◆ Problem description: For every line in the material below that holds "computer", report the line.
════════
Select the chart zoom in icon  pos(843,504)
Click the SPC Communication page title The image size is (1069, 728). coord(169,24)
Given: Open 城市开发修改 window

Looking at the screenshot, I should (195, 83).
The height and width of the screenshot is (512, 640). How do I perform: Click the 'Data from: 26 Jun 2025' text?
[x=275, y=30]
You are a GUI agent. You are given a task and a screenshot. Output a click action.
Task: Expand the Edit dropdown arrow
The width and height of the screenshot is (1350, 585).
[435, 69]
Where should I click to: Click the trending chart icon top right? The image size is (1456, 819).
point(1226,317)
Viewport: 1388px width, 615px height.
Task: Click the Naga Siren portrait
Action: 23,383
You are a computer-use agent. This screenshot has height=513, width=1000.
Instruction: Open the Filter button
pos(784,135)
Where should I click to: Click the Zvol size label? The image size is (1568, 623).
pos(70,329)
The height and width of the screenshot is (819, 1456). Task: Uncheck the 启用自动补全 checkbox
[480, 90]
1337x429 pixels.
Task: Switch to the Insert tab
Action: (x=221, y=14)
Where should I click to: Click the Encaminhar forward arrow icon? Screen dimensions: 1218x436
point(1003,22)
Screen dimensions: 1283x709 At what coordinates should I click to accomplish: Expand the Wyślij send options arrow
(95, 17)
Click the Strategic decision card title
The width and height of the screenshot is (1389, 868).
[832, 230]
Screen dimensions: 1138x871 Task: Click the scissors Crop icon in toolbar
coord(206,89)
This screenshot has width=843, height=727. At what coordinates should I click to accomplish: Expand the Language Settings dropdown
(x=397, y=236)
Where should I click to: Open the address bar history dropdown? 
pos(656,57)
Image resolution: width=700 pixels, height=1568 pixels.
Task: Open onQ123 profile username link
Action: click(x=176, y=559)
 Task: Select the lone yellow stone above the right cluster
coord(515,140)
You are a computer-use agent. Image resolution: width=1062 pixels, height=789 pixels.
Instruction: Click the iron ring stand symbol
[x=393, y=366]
════════
◆ Finished exercise:
You are a computer-use agent. This screenshot has height=513, width=1000.
You are a computer-use agent. Image resolution: width=1062 pixels, height=789 pixels.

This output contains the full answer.